In the core of a conventional housingless oil cooler, the plates 13 and 15 are arranged in this way to make use of o the brazing of those plates, and therefore each cooling water passageway is bounded by the brazing filler metal layer 25 of one of the plates 13 and 15. This brazing filler metal layer 25 is subject to attack by corrosion, thus reducing the service life of the core.

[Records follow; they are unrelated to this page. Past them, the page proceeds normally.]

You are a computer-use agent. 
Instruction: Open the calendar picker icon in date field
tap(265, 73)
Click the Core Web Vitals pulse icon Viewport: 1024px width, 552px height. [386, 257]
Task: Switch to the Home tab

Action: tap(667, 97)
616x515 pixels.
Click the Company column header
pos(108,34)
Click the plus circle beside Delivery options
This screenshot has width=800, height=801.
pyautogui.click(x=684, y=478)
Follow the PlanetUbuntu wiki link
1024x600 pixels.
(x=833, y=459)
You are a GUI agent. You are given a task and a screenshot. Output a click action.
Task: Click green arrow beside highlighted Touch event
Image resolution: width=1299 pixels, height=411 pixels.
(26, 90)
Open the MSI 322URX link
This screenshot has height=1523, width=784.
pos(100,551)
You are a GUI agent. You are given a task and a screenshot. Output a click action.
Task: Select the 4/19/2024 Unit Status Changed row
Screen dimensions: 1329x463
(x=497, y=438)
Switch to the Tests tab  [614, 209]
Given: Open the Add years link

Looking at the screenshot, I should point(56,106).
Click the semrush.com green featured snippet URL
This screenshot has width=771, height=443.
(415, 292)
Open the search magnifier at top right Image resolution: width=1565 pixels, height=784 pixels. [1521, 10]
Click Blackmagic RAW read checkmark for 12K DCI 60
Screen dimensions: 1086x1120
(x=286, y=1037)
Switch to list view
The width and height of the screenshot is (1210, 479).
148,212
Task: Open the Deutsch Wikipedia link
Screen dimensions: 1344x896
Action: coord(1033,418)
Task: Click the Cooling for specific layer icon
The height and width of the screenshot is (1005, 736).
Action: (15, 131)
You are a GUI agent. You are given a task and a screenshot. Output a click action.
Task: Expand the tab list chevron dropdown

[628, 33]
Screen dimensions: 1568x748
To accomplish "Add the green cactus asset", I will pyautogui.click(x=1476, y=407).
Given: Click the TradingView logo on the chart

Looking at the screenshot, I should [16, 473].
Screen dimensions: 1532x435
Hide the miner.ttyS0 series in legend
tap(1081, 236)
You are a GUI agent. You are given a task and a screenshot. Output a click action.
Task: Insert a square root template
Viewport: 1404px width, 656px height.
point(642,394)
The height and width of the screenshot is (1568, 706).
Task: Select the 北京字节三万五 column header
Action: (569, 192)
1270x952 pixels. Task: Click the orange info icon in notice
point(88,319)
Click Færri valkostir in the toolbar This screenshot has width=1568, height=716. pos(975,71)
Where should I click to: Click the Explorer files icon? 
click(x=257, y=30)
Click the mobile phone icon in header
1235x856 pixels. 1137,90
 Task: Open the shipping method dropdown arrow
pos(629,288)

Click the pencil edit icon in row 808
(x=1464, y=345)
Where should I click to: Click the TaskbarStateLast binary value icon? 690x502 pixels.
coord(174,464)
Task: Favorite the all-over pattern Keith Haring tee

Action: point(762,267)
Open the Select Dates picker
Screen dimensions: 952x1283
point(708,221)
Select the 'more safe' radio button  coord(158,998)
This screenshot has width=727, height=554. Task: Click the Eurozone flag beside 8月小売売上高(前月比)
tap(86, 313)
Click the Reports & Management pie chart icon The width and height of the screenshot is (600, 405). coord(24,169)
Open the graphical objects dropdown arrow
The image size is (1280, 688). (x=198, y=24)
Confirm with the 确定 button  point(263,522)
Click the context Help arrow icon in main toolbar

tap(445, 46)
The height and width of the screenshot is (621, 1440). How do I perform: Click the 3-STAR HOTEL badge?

FIGS. 4 and 5 show conventional core structures based on modifications of the first and second plates 13 and 15. These plates 13 and 15 are formed with the same configuration as those shown in FIG. 3, but they are coated differently so that, when they are stacked, the brazing filler metal layers 25 are in contact with each other, and accordingly the sacrificial corrosion layers 23 are in contact with each other. However, this arrangement has the disadvantage that, where only the sacrificial corrosion layers 23 are in contact with each other, the plates cannot be bonded together.